PROBLEM REQUIREMENTS: This task calls for copying every line in the data below that contains the word "link".
(SOURCE DATA Opens)
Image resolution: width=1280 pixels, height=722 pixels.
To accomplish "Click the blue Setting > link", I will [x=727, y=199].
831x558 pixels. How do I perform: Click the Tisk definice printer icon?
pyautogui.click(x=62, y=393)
(SOURCE DATA Closes)
(SOURCE DATA Opens)
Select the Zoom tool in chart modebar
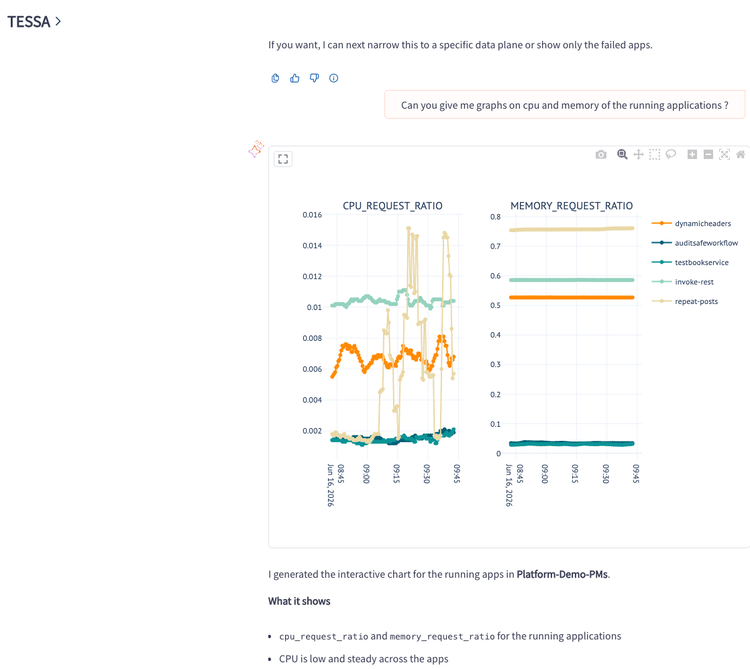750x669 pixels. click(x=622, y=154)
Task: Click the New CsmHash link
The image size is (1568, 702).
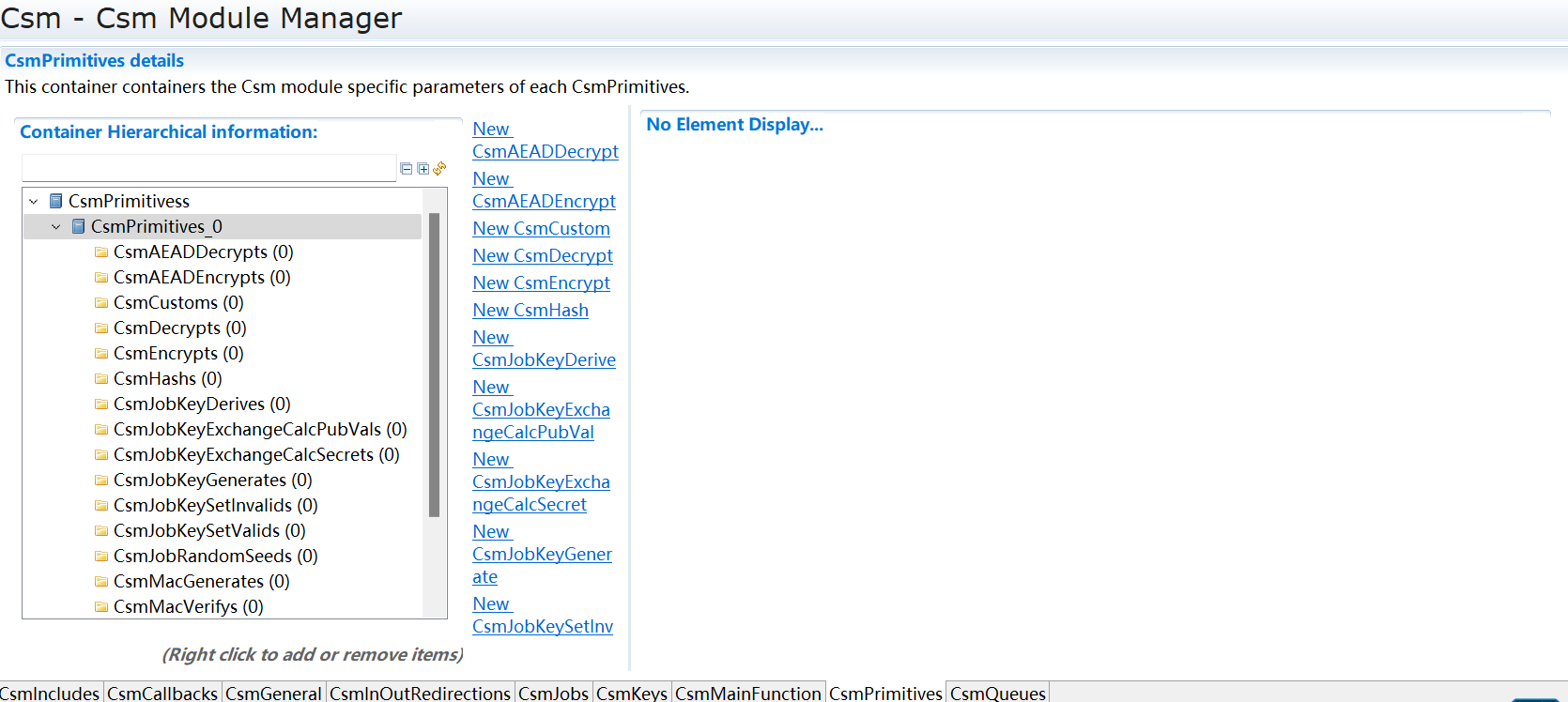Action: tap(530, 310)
(SOURCE DATA Closes)
(SOURCE DATA Opens)
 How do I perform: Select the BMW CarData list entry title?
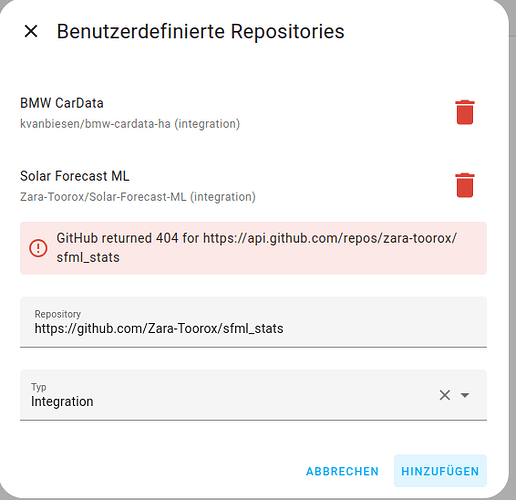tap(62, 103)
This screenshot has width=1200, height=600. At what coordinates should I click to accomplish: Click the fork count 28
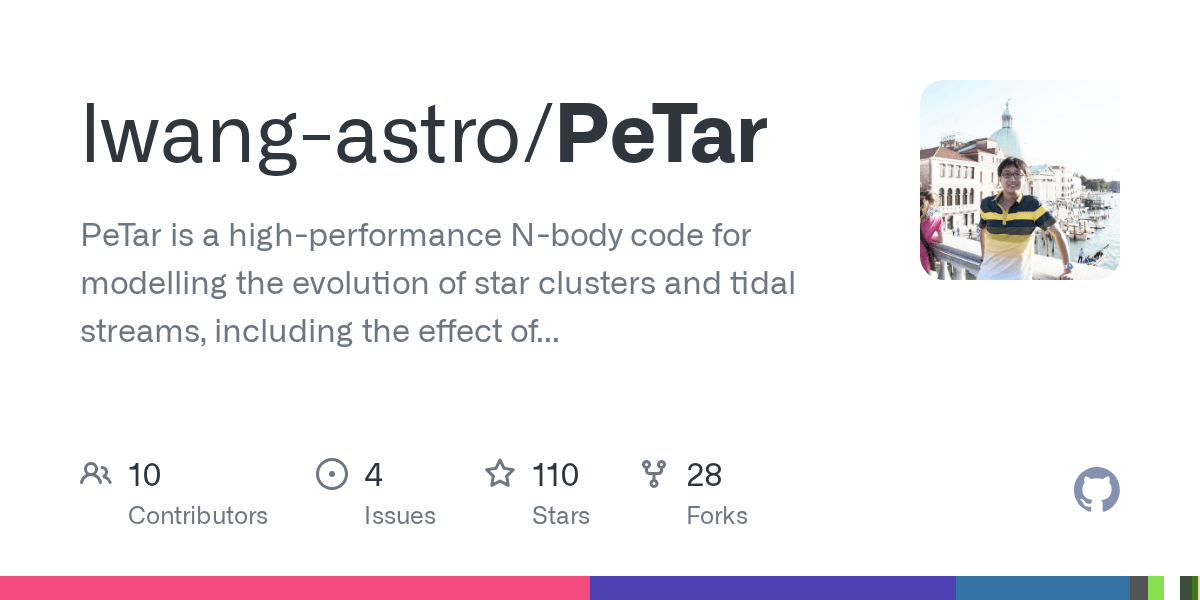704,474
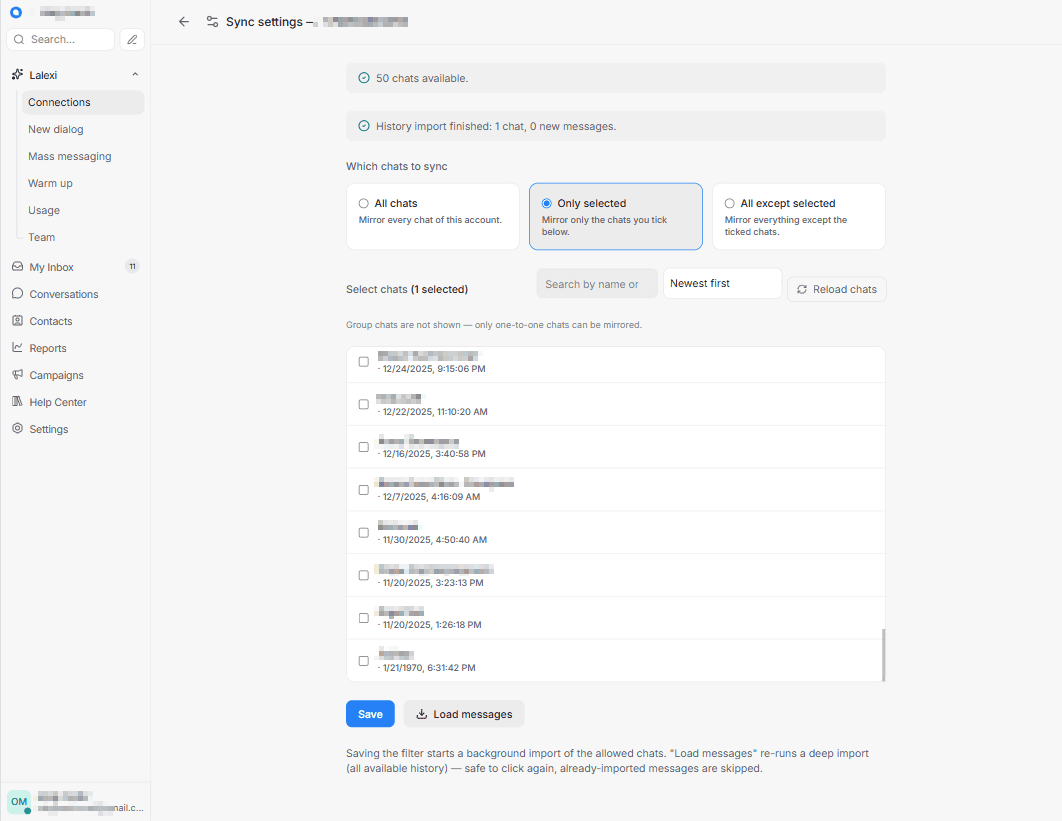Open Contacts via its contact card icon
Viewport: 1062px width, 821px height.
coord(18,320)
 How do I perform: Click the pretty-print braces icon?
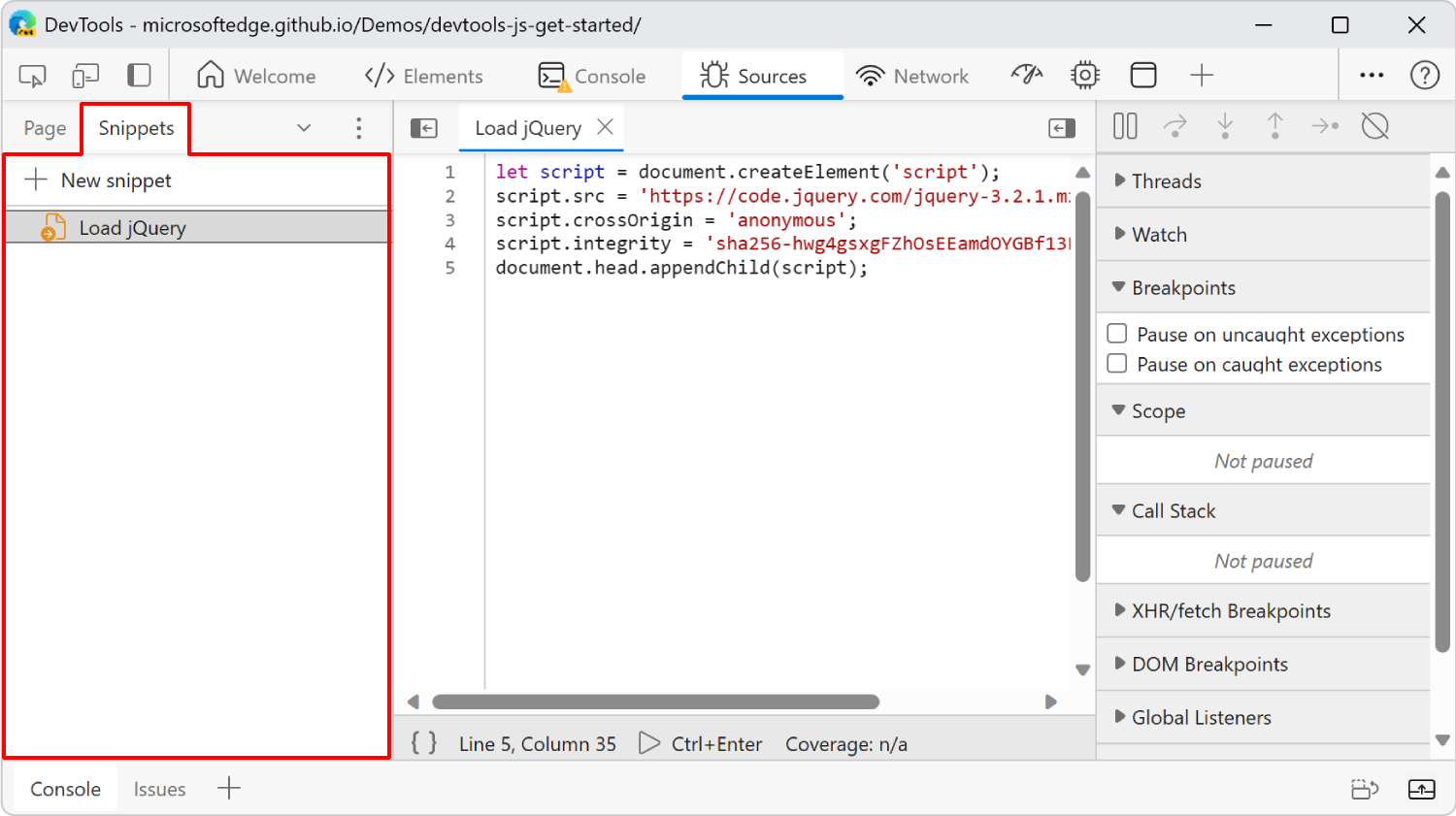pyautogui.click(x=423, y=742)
(SOURCE DATA Closes)
FINISHED EXERCISE:
To accomplish "Click the blue Setting > link", I will [x=727, y=199].
Task: Click the New CsmHash link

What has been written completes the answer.